R. R. – C’est obligatoire; c’est déjà fait. Ca sera encore poussé beaucoup plus loin. D’ailleurs, d’aucune manière je ne veux devenir constructeur, ingénieur ou architecte, mais j’ai des idées. J’ai une qualité qui me permet de concevoir l’habitation, et je la conçois à ma manière. Cependant, j’ai besoin de gens qui ont des connaissances que je n’ai pas, y compris des architectes, des ingénieurs et des urbanistes, et beaucoup d’autres gens encore.
VDA – Est-ce que vos sculptures habitables seraient économiques? Autrement dit, est-ce que ce serait possible et rentable d’en construire pour le public en général.

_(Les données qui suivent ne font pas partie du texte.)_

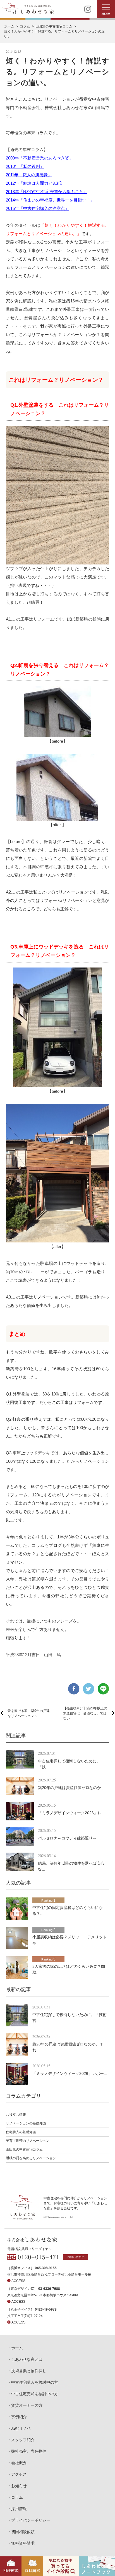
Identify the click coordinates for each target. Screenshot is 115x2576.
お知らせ (19, 2486)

R. R. – Je vais essayer d’expliquer cela en partant de mes premières expériences d’habitations, qui datent déjà, je crois, de près de dix ans. A ce moment-là, je voulais faire une habitation unique, en partant de la sculpture-objet, et finalement en étudiant de plus en plus ce système d’habitation personnalisée, je me suis aperçu que je faisais de la fantaisie d’une manière artisanale, soit une maison pour quelqu’un qui a les moyens de se payer une fantaisie. C’est pour cela que graduellement, après mûre réflexion, je me suis dit que l’habitation c’est une affaire qui touche tout le monde. Je crois que l’habitation que je présente aujourd’hui est une solution globale et que la maison devrait coûter la moitié moins cher que ce qu’elle coûte présentement par le fait qu’elle est standardisée, que les problèmes d’ameublement sont résolus à l’intérieur avec des matériaux qui sont très contemporains, autrement dit qui peuvent être produits d’une manière très économique. Je n’ai pas la prétention de résoudre le problème de l’habitation mais ma participation personnelle consiste à présenter une formule de base pas seulement moins chère, mais humaine en plus.